How-To-Selenium.py

A step by step tutorial for setting up and working with Selenium's webdriver

Selenium Explained

Originally created as a web testing framework, the Selenium Webdriver library allows developers to control web browsers and interact with sites just like any other user. It was originally created, and is mostly used for testing of web applications. An automated testing bot can do both unit and volume testing on a relativley large scale.

What does that mean in human terms?

You make a website for your bakery, jerrysgoodies.com You want to be sure your website works, so you try every link, navigate to every page, make sure all the text boxes work etc. A couple bugs are found, you fix them. Easy.

It's been almost a year and buisness is going great,so great actually you need a more professional platform with a web store. You also make some UX adjustements and had to change your database to something more scaleable. There are too many elements to reliably test on your own, and you also need to simulate many simultanious users. So, to solve this you invade your neices birthday party, give every overcaffinated 8 year old a laptop or tablet, and set them loose on your site, with a package of fundip to any child who can reach the "mystical 404 page".
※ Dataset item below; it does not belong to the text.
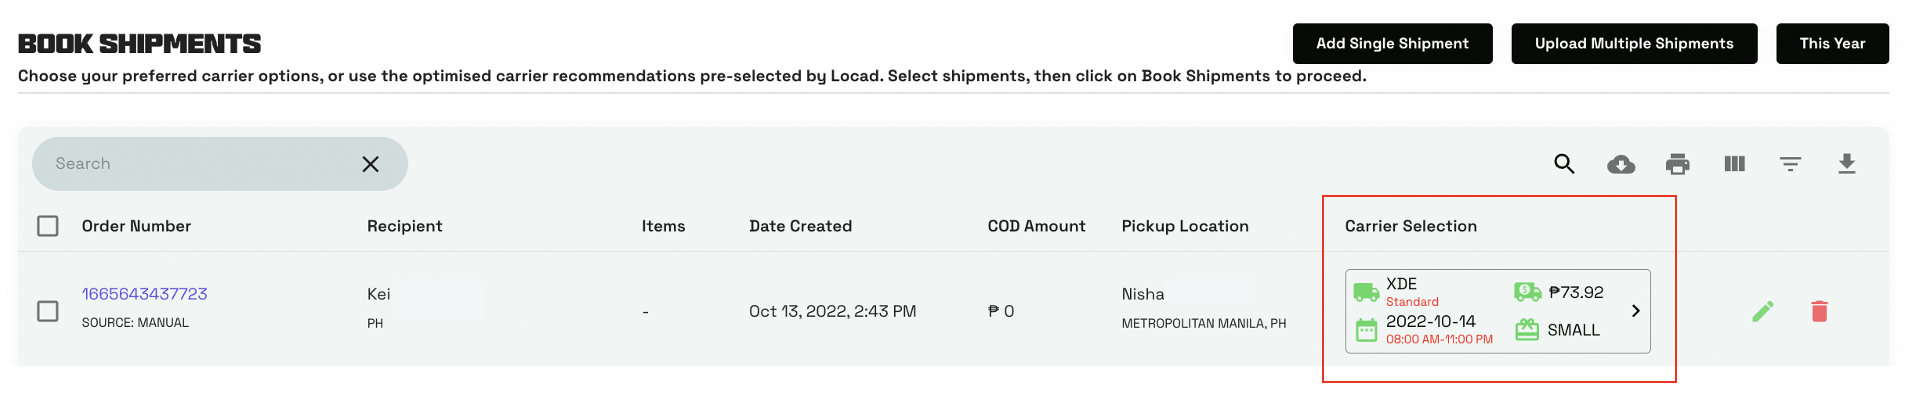
Task: Open order link 1665643437723
Action: pyautogui.click(x=145, y=294)
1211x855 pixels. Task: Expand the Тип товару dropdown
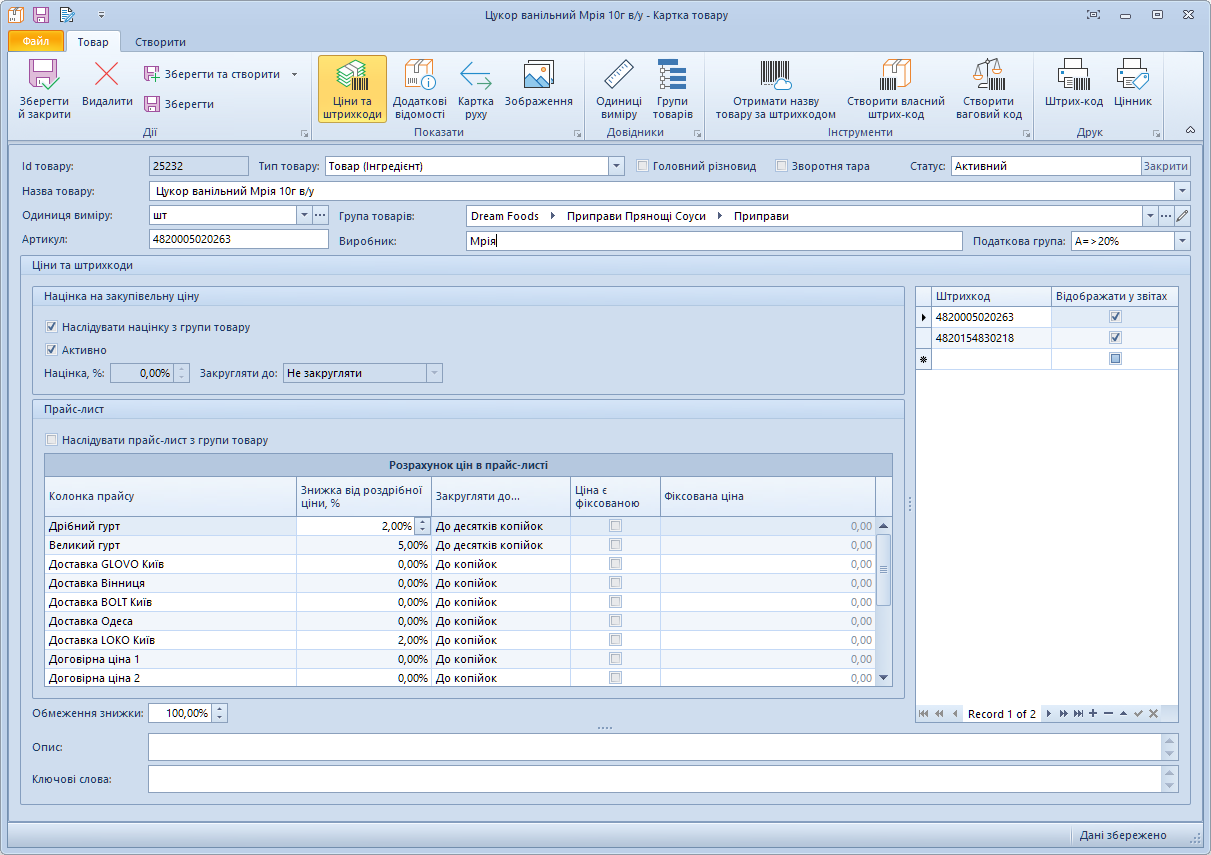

It's been almost two years and Mary Berry herself walks into your bakery, she thinks your pasteries are positivley perfect, so perfect infact that she offers you a 1 hour time slot on the BBC. Although this is a wonderful oppertunity, the BBC One has up to 30 million viewers, scaling at this point is hard enough but testing!?!

This is where web automation and testing frameworks come in. We can create a relativley simple bot to crawl through our site, test every controller element and report back any errors. Selenium is extra cool, as it iteracts exactly how a user would (at least as far as the host is concerned) and you can easily run a quarter million simultanious instances of the same program, emulating an army of ravenous foodies rampaging through your website. (and best of all, no small sticky handprints on your Macbook).

Web Automation, Scraping, and Crawling Explained

What is Web Automation?

Let me explain with a personal annecdote. I work as a techinical developer for a University department who has a constant need for researchers, instructors, student workers, study perticipants etc. As such they use the hiring system and website used by the whole university. While its fine for hiring the occasional faculty, the application, department and HR review takes far too long. Often several hours a week were spent downloading resumes, curriculum vita, and cover leters, renaming and organizing files, and uploading applicants to our private server.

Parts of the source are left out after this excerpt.